Arrancaron a grabar el disco exactamente dos meses después del Golpe. Se propusieron hacerlo tocando todos juntos en vivo. “200 años” y “Niño condenado” fueron registrados en un día. El solo de Luis en el segundo tema, considera Machi, “es uno, sino el mejor de los mejores solos del rock argentino”. La letra fue inspirada en algo bien hogareño: el niño condenado a ser un perro blanco está basado en la perrita de Spinetta, Amapola, “que era casi un ser humano”.

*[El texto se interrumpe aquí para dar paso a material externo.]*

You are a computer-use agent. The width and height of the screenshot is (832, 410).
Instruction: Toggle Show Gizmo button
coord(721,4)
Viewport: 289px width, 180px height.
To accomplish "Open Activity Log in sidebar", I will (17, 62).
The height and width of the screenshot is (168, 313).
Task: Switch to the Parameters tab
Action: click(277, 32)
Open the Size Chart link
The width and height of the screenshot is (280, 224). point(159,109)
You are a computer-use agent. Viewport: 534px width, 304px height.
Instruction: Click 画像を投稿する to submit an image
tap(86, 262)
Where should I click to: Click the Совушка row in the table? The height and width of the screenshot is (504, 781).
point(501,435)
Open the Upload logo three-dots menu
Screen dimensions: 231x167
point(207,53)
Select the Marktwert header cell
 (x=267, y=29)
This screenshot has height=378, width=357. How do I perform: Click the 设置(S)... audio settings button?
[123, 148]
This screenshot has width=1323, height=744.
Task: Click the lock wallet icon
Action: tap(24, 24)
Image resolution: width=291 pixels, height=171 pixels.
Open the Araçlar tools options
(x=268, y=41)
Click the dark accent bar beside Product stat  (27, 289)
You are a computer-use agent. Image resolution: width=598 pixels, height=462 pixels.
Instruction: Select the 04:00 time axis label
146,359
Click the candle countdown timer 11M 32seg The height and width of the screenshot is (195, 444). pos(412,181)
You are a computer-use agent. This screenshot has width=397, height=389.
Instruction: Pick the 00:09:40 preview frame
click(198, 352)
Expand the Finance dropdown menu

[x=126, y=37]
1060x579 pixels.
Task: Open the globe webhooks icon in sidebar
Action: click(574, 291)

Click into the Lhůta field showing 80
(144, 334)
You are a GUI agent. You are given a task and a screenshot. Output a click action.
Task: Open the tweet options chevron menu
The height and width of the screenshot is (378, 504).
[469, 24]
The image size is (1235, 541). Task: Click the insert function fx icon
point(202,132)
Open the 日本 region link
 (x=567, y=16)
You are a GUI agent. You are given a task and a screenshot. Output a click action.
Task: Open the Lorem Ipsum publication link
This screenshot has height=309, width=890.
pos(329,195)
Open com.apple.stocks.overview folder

«Las Golondrinas de Plaza de Mayo» será la última registrada, con la sexta cuerda afinada en Re. Un canto a la libertad un tanto inconsciente, con la premonición de las mujeres de pañuelos blancos que pronto aparecerán en el horizonte de la plaza. Otro de sus clásicos: «Los Libros de la Buena Memoria». “Una especie de blues urbano”, la definió su autor. «Una balada de cadencia jazzística en tonalidad menor donde lo único preciso es la voz», acota Graziano. El título del tema iba a ser “Licor”. Aunque el alcohol nunca fue una de las aficiones de Spinetta, que dio su definición de la letra: “Está llena de imágenes somnolientas, de quien espera para el amor ‘como un ciego frente al mar’, porque la ceguera también es la de quien aguarda”.